JOB. Rewrite the rows below, substituting "symbol" for every occurrence of "icon" and leaving everything else as it is.

________________________________________

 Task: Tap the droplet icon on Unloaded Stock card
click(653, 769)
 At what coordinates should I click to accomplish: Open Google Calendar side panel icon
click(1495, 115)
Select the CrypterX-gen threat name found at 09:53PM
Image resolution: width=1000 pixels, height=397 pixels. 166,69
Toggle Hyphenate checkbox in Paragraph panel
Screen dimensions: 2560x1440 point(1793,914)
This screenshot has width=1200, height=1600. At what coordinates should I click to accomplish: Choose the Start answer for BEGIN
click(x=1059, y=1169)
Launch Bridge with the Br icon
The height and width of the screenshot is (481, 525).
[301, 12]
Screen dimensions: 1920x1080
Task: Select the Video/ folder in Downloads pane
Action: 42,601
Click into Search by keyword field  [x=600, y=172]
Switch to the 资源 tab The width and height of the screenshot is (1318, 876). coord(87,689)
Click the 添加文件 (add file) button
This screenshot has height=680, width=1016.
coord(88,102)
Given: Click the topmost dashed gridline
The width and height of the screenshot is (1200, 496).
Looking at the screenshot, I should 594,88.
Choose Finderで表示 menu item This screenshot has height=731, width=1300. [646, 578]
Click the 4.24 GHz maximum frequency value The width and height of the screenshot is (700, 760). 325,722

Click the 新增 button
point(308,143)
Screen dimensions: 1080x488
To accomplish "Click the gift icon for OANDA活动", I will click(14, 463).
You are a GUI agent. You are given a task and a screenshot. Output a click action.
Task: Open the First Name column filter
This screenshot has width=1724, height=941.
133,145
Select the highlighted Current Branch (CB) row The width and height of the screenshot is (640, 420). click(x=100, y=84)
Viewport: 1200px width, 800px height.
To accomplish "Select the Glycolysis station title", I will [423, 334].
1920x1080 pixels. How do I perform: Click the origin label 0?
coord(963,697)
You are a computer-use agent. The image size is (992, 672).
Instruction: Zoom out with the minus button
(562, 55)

________________________________________

FULL ANSWER.
 Task: Tap the droplet symbol on Unloaded Stock card
click(653, 769)
 At what coordinates should I click to accomplish: Open Google Calendar side panel symbol
click(1495, 115)
Select the CrypterX-gen threat name found at 09:53PM
Image resolution: width=1000 pixels, height=397 pixels. 166,69
Toggle Hyphenate checkbox in Paragraph panel
Screen dimensions: 2560x1440 point(1793,914)
This screenshot has width=1200, height=1600. At what coordinates should I click to accomplish: Choose the Start answer for BEGIN
click(x=1059, y=1169)
Launch Bridge with the Br symbol
The height and width of the screenshot is (481, 525).
[301, 12]
Screen dimensions: 1920x1080
Task: Select the Video/ folder in Downloads pane
Action: 42,601
Click into Search by keyword field  [x=600, y=172]
Switch to the 资源 tab The width and height of the screenshot is (1318, 876). coord(87,689)
Click the 添加文件 (add file) button
This screenshot has height=680, width=1016.
coord(88,102)
Given: Click the topmost dashed gridline
The width and height of the screenshot is (1200, 496).
Looking at the screenshot, I should 594,88.
Choose Finderで表示 menu item This screenshot has height=731, width=1300. [646, 578]
Click the 4.24 GHz maximum frequency value The width and height of the screenshot is (700, 760). 325,722

Click the 新增 button
point(308,143)
Screen dimensions: 1080x488
To accomplish "Click the gift symbol for OANDA活动", I will click(14, 463).
You are a GUI agent. You are given a task and a screenshot. Output a click action.
Task: Open the First Name column filter
This screenshot has width=1724, height=941.
133,145
Select the highlighted Current Branch (CB) row The width and height of the screenshot is (640, 420). click(x=100, y=84)
Viewport: 1200px width, 800px height.
To accomplish "Select the Glycolysis station title", I will [423, 334].
1920x1080 pixels. How do I perform: Click the origin label 0?
coord(963,697)
You are a computer-use agent. The image size is (992, 672).
Instruction: Zoom out with the minus button
(562, 55)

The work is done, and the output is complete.